Même si les glucides classiques utilisés dans les cercles du bodybuilding n’augmentent pas l’équilibre protéique ou ne fournissent pas de nutriments de qualité, ils pourraient tout de même être nécessaires pour préserver ou reconstituer les stocks de glycogène, n’est-ce pas ?

Primo, vous devez réaliser une quantité littéralement absurde de volume de travail pour épuiser véritablement vos stocks de glycogène au cours d’une séance de musculation. Un entraînement en full body composé de 3 séries de 9 exercices chacun à 80% du 1RM n’épuise qu’environ un tiers des stocks de glycogène du corps et 9 séries sur un groupe musculaire spécifique entraînent seulement un épuisement de 36% dans ce groupe musculaire (Roy et al. 2000). Après avoir effectué des séries de 6 au leg extension à 70% du 1RM jusqu’à ce qu’un échec absolu se produise (un des protocoles les plus étrange que je connaisse) et n’avoir rien consommé par la suite, 75% des stocks de glycogène des sujets de cette étude ont été restaurés après 6h (Pascoe et al. 1993). De plus, le corps s’autorégule de manière adéquate. Plus vous épuisez le glycogène, plus la resynthèse du glycogène est rapide. Plus l’intensité de l’effort est élevée, plus la resynthèse est rapide. Plus l’épuisement est important, plus le corps stocke de glycogène pour la fois suivante. Même chez les athlètes d’endurance, la resynthèse du glycogène est souvent complète au bout de 24h. Il vous faudrait entraîner un muscle deux fois par jour avec un volume dont vous ne pouvez pas récupérer afin d’avoir besoin de glucides pour reconstituer vos stocks de glycogène à temps pour la séance d’entraînement suivante. Et si jamais vous veniez à épuiser complètement vos réserves de glycogène, vous le sauriez, car les athlètes d’endurance disent que c’est comme être subitement absolument incapable de bouger. Avoir besoin de glucides pour avoir de « l’énergie » est donc une croyance qui n’a de réalité que dans votre tête.
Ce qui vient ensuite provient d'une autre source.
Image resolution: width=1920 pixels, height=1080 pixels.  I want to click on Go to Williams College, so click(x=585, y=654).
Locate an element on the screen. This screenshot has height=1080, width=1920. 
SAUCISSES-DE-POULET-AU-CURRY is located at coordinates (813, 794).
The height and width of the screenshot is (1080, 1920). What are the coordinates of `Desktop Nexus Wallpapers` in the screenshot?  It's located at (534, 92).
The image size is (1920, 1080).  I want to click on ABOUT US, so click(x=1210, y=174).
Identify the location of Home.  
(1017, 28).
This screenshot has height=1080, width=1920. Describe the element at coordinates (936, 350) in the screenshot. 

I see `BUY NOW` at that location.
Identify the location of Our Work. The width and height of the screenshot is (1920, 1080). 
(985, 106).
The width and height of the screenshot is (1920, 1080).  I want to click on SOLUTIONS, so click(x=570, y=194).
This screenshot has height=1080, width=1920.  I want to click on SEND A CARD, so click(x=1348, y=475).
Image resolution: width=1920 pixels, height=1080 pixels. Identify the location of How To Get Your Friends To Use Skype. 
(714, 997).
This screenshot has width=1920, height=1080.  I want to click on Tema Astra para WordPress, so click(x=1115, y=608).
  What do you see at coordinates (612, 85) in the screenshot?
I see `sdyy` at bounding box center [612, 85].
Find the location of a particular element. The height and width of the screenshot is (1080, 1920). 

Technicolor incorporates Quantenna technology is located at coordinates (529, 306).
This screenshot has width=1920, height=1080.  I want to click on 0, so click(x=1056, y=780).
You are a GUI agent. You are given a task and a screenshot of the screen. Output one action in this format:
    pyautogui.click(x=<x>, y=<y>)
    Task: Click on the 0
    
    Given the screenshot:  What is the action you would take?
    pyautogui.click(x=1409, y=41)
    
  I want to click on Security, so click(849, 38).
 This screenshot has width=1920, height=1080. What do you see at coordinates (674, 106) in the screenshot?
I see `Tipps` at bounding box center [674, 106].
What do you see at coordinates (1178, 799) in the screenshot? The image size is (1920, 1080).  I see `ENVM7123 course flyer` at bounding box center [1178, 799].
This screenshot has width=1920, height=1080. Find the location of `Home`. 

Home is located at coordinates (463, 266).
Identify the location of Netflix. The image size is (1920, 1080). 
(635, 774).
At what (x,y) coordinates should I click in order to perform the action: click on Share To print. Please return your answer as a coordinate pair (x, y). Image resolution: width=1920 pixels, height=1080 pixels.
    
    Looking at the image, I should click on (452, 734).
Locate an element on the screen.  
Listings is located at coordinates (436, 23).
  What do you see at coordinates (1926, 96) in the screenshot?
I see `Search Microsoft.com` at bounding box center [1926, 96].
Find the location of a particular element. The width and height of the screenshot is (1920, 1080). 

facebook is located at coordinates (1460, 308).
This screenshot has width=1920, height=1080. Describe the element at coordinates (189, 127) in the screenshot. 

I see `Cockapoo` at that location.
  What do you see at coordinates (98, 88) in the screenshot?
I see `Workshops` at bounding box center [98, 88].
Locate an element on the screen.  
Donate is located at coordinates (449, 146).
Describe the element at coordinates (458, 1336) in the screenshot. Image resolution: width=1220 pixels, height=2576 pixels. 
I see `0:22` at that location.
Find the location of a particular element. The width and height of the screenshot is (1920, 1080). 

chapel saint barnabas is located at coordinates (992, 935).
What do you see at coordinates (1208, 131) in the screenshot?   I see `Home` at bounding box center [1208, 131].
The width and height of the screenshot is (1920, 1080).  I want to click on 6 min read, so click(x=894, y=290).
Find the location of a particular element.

Origine du mythe des glucides post-entraînement

Comment se fait-il donc que le mythe selon lequel vous avez besoin de glucides dans vos shakes post-entraînement soit si répandu ? Il y a plusieurs raisons à cela :

  • Les fabricants de compléments alimentaires veulent vous faire croire que vous avez besoin de glucides, car les glucides sont extrêmement bon marché à produire. Par exemple, pratiquement tous les « gainers» sont en fait constitués majoritairement de sucre vendu à un prix ridicule.
  • De nombreuses personnes ne lisent que les recherches qui n’examinent que les glucides, sans se rendre compte que les protéines rendent les glucides totalement superflus pour la synthèse protéique.
  • La littérature préconisant les glucides pour les athlètes d’endurance peut facilement être mal interprétée par des personnes qui ne lisent que les résumés.
  • De nombreux mythes se perpétuent sans raison logique, chacun faisant passer le mot simplement parce que tout le monde le fait également passer. *insérer un bêlement de mouton ici*
  • De nombreux bodybuilders professionnels s’injectent de l’insuline après l’entraînement. Cela nécessite la consommation d’une grande quantité de glucides pour éviter de tomber en hypoglycémie véritable. Mais sans insuline exogène et sans stéroïdes, un surplus de glucides inutile est plus susceptible de se transformer en graisse qu’en muscle.

Verdict sur les glucides post-entraînement

Vous n’avez donc pas besoin de consommer de glucides après vos séances d’entraînement. Lorsqu’une quantité suffisante de protéines est ingérée, les glucides n’ont aucun effet supplémentaire sur l’équilibre protéique. Vous n’êtes pas obligé d’éviter à tout prix les glucides, mais ajouter du sucre à vos shakes post-entraînement est comme ajouter du sucre à n’importe lequel de vos autres repas. Pas forcément la meilleure des idées qui soit pour optimiser votre nutrition.

Rajouter ça à votre shaker post-entraînement ne fera pas doubler vos biceps.